Autores principais:Ramos, Emanuele Dutton
Assunto:Design de interiores TEA Ambiente doméstico Design para inclusão Família Interior design ASD Home environment Design for inclusion Family
Ano:2023
País:Portugal
Tipo de documento:dissertação de mestrado
Tipo de acesso:acesso aberto
Instituição associada:Universidade do Minho
Idioma:português
Origem:RepositóriUM - Universidade do Minho
Descrição
Resumo:Um dos papéis do design é a busca de soluções para problemas sociais. Seguindo esta premissa, o objetivo geral deste estudo é perceber de que forma o design pode contribuir para promover o bem-estar de crianças com Transtorno do Espectro Autista (TEA) no seu ambiente doméstico, através do estudo aprofundado de uma criança e sua família.
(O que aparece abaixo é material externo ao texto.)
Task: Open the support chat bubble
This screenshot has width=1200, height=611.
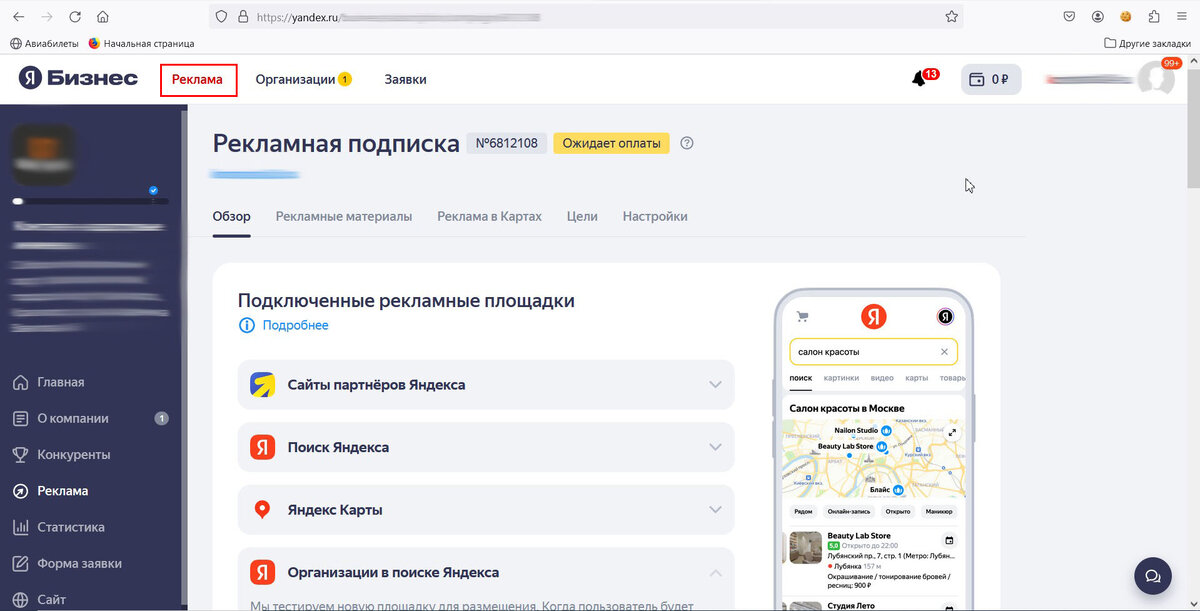Action: point(1152,576)
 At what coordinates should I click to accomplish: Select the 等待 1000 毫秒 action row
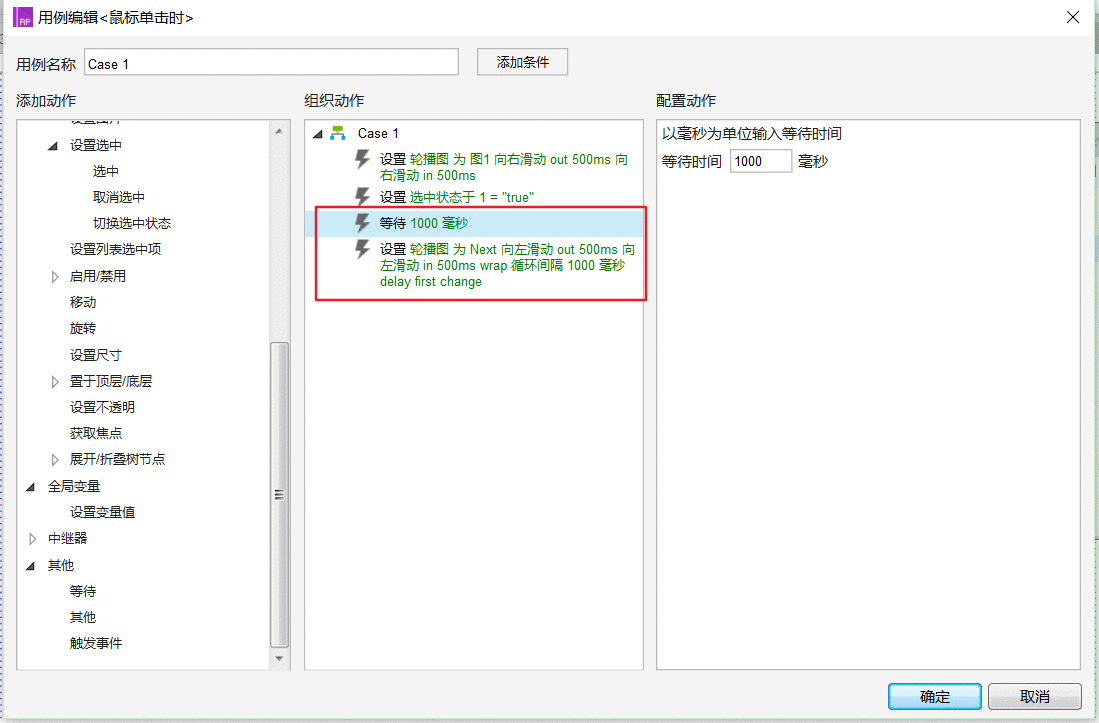point(475,223)
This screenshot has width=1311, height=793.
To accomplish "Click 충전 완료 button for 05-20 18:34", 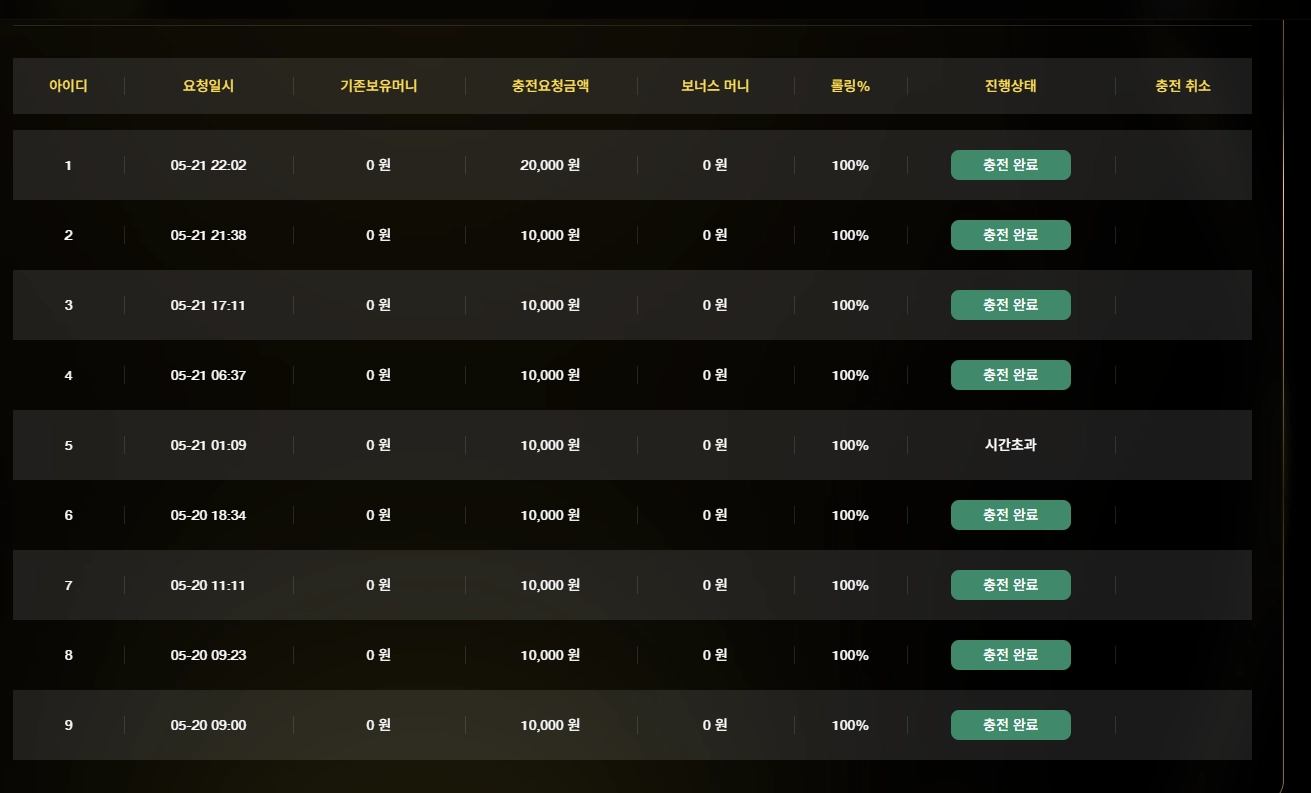I will 1010,515.
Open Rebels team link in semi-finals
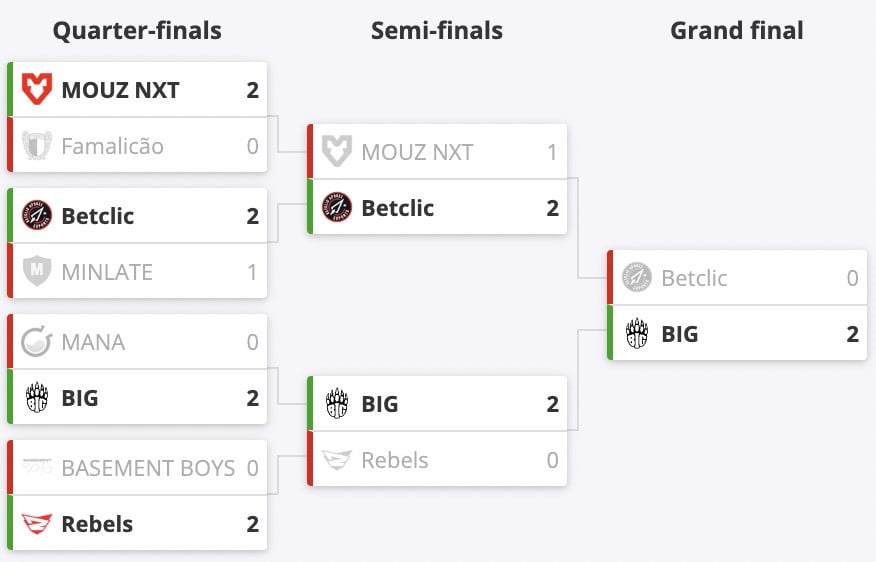This screenshot has width=876, height=562. [x=394, y=460]
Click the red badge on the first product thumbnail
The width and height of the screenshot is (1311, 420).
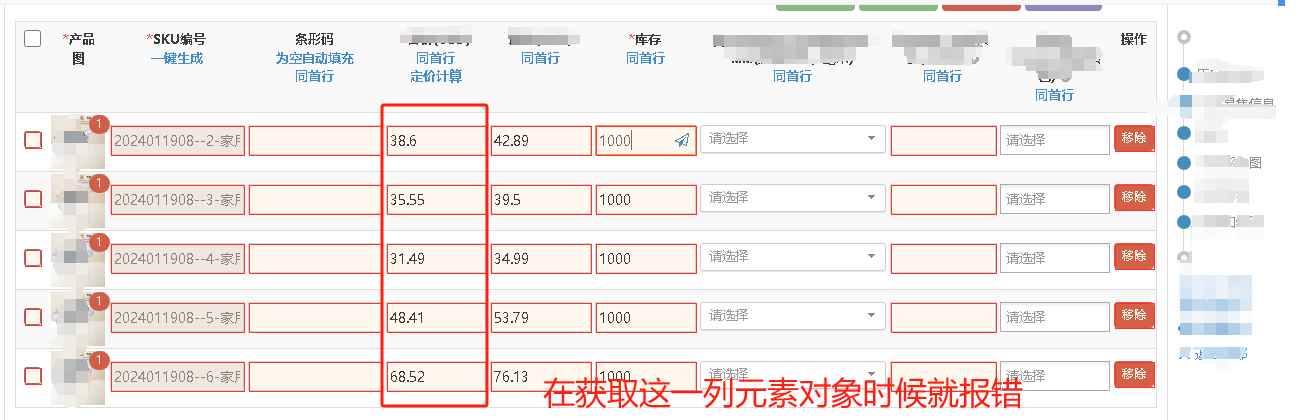[99, 125]
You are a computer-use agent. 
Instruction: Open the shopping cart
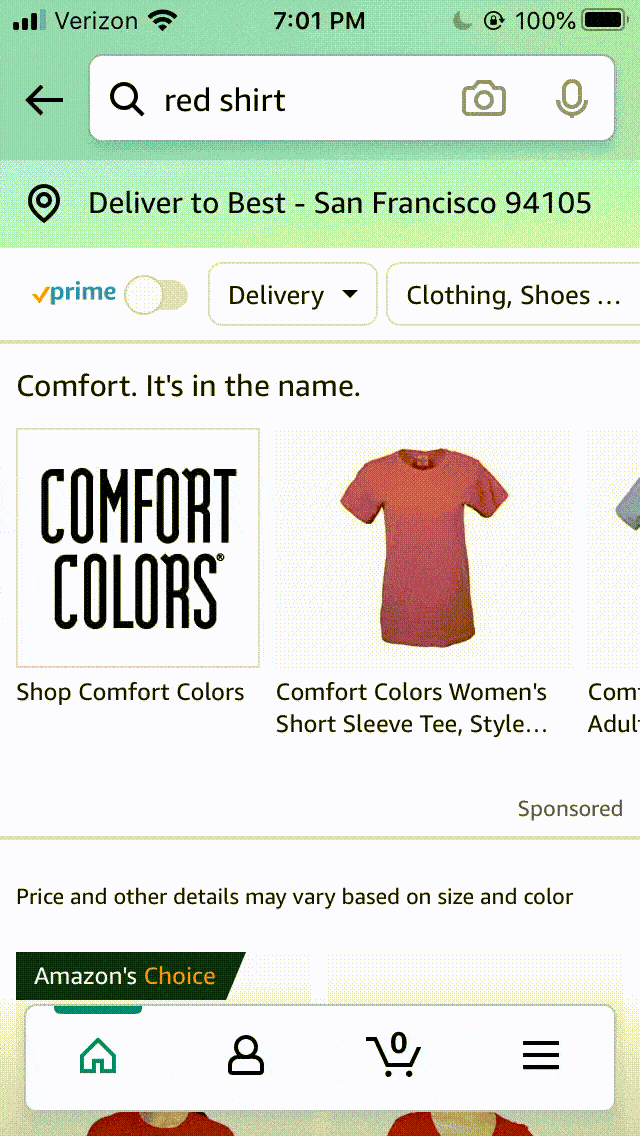click(394, 1054)
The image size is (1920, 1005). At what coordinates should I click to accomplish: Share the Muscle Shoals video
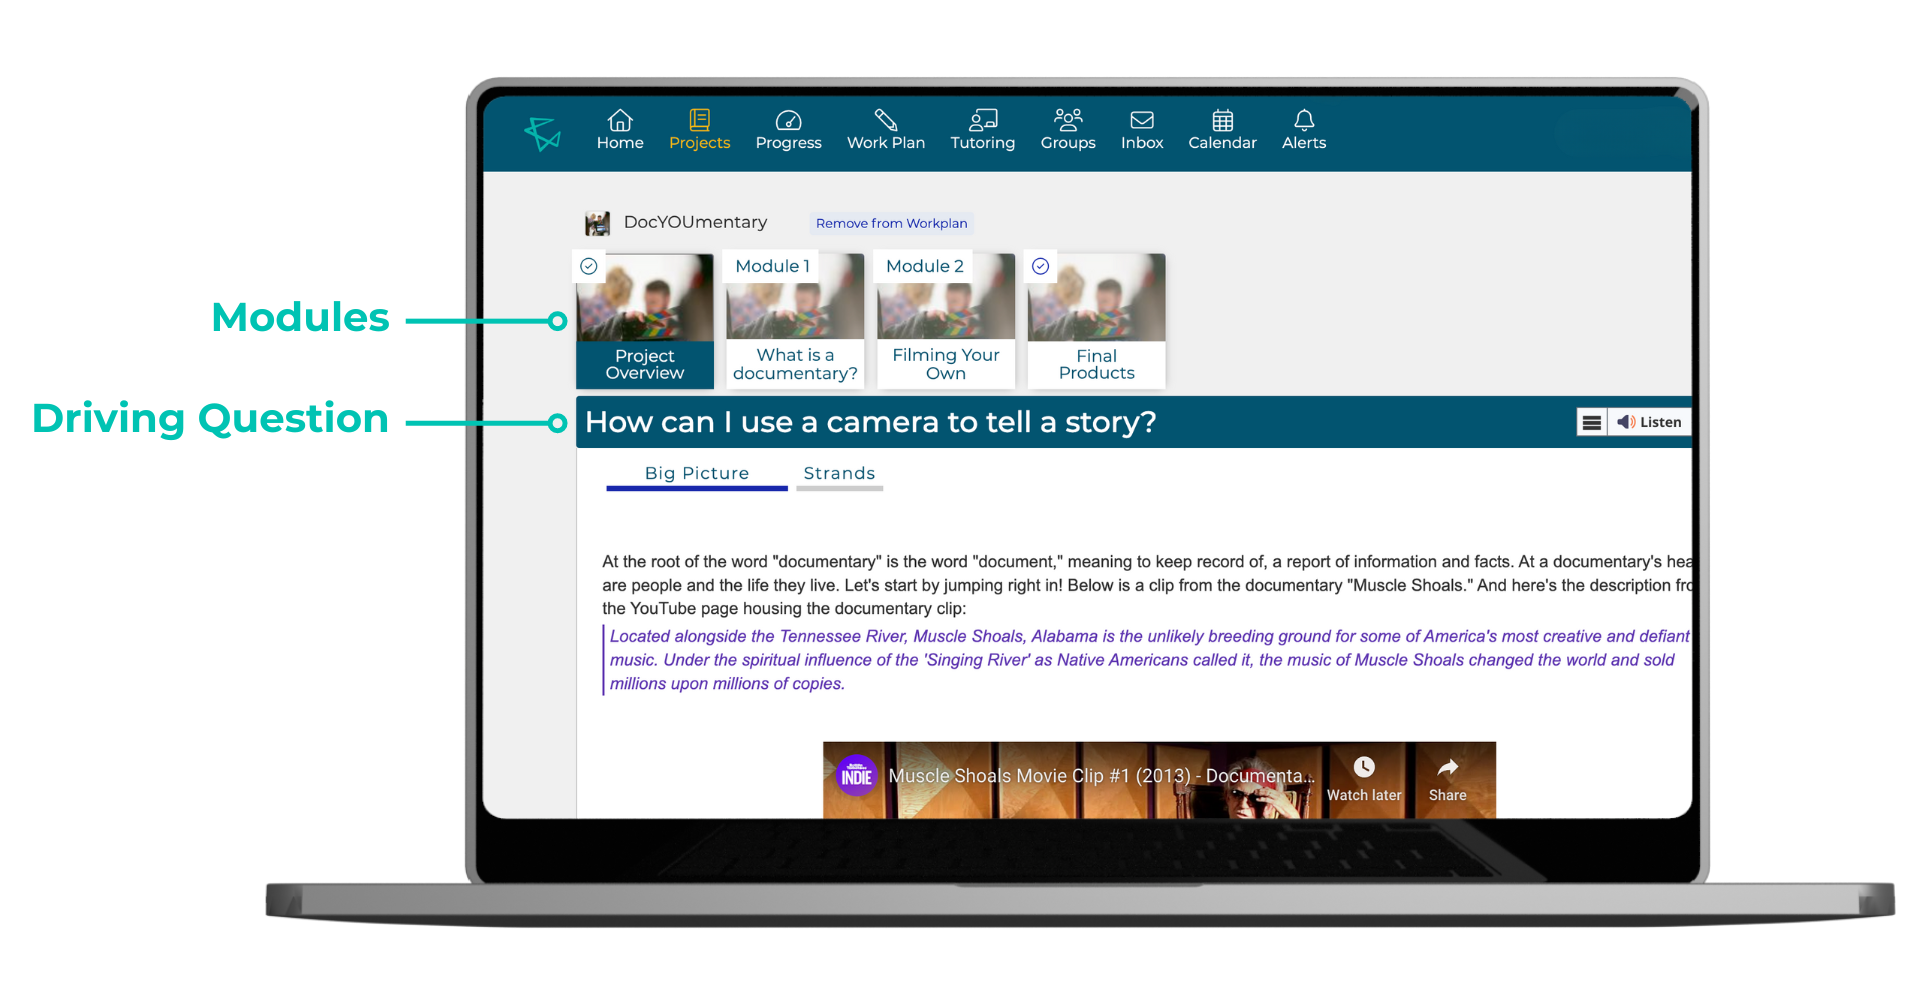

As pessoas com autismo interpretam o espaço de forma singular e precisam que os estímulos sensoriais causados pelo ambiente estejam adequados à sua condição. Quando estes ambientes são interiores domésticos, ou seja, o seu Lar, estes revelam não só um espaço físico, mas também um ambiente repleto de valores e significados. Entende-se que a literatura dos últimos anos está voltada para pesquisas relacionadas com o ambiente construído para pessoas com TEA e, assim, evidencia novas perspetivas que podem colaborar para a prática de espaços mais inclusivos e coerentes para estes indivíduos. Também é sabido que o autismo é um espectro, abrangendo uma ampla variedade de características que diferem de pessoa para pessoa. Pede-se então uma metodologia sensível e capaz de tratar cada caso como um caso e foi esta noção que informou o desenho desta investigação. O caso de estudo tomou como base a habitação da criança com TEA e sua família. Aplicou-se uma metodologia de natureza exploratória e qualitativa, motivada pela busca de familiarizar se com o tema, reunindo informações sobre as relações existentes entre autismo e design de interiores doméstico. Integraram-se os procedimentos metodológicos de uma pesquisa de design etnográfico, privilegiando uma coleta de dados através de visitas in loco. Os resultados da análise do trabalho de campo mostraram que as normas técnicas, diretrizes e boas práticas de design na conceção de espaços são importantes e muitas das vezes podem ser adequadas à generalidade. Porém, há falta de uma "atitude positiva" e disponibilidade de designers para aplicar métodos participativos e etnográficos para que proponham soluções não só funcionais, mas sobretudo adaptadas às características de cada pessoa. Com isso, pôde-se concluir que ainda existe uma lacuna pouco explorada no que toca ao design de interiores em ambiente doméstico voltado para crianças com TEA e suas famílias. Assim, esta dissertação contribui para informar boas práticas de design para ambientes adequados, com segurança e conforto, e que sobretudo respeitem a privacidade, individualidade e necessidades de cada um.